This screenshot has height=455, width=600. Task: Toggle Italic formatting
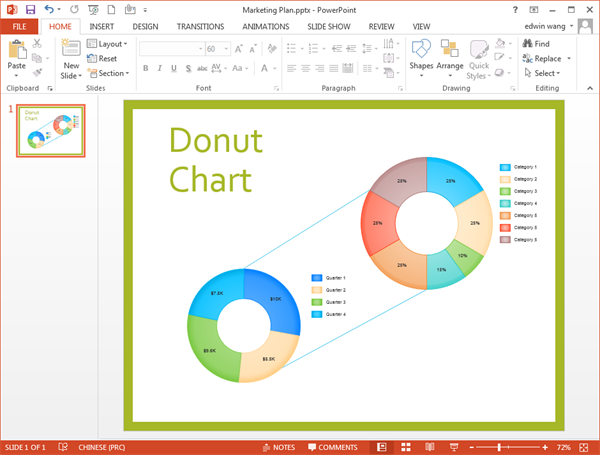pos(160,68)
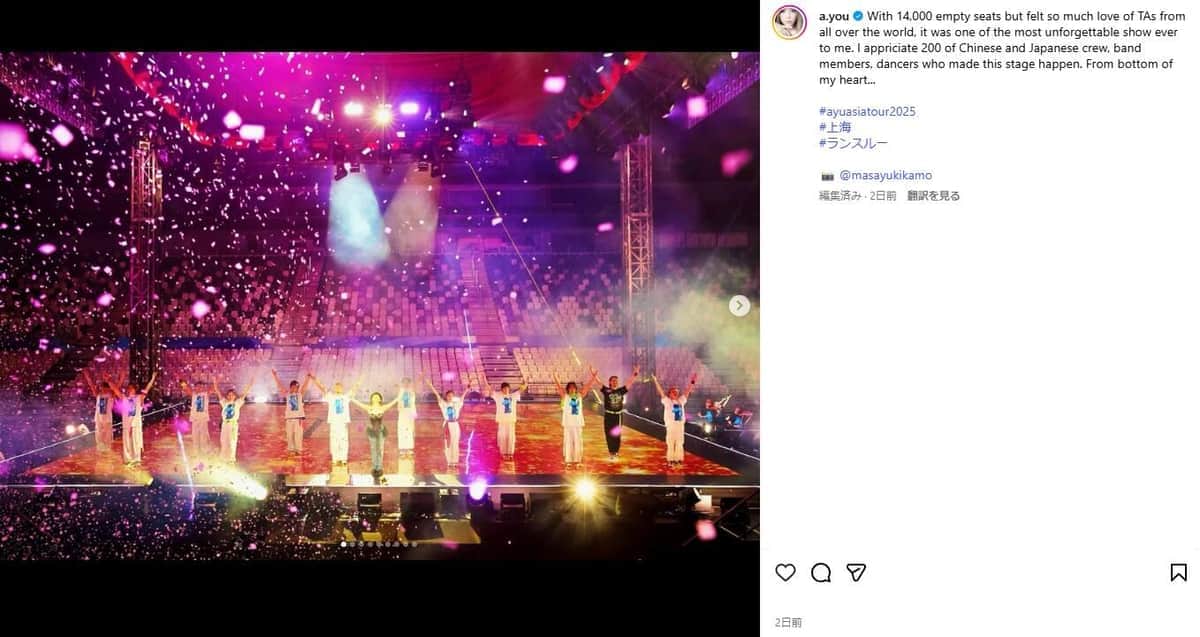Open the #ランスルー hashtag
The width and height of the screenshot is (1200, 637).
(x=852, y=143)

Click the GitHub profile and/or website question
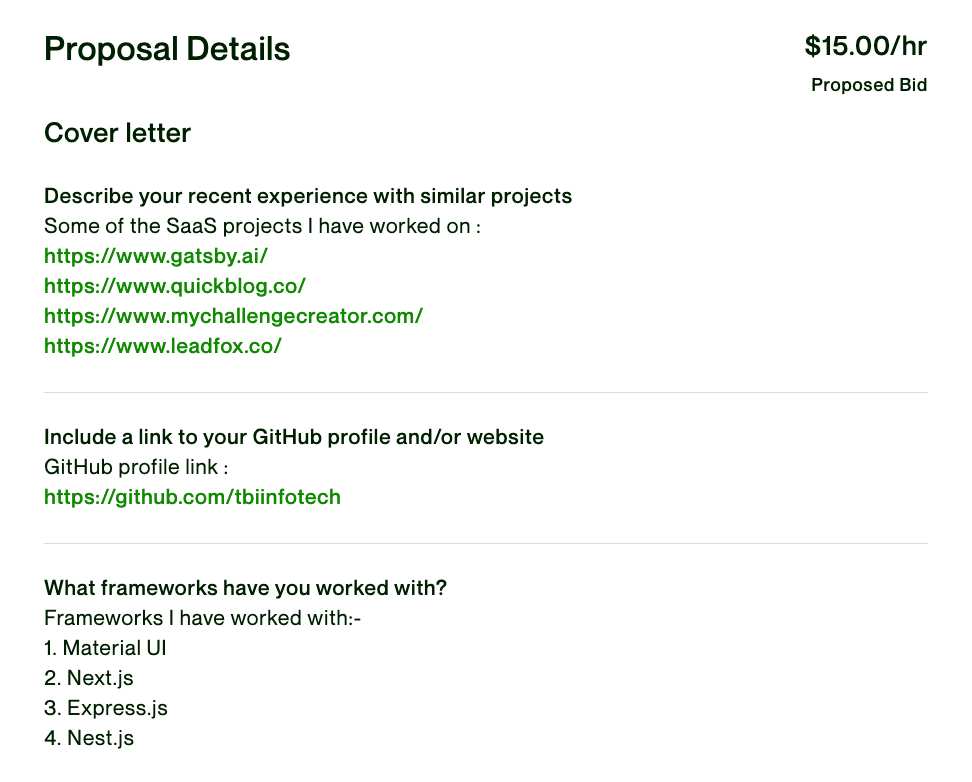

[DIRECTIONS]: Write the data out again exactly, but without its images.

[ANSWER]:
This screenshot has height=455, width=600. Task: Toggle Italic formatting
pos(160,68)
Open the #ランスルー hashtag
The width and height of the screenshot is (1200, 637).
(x=852, y=143)

Click the GitHub profile and/or website question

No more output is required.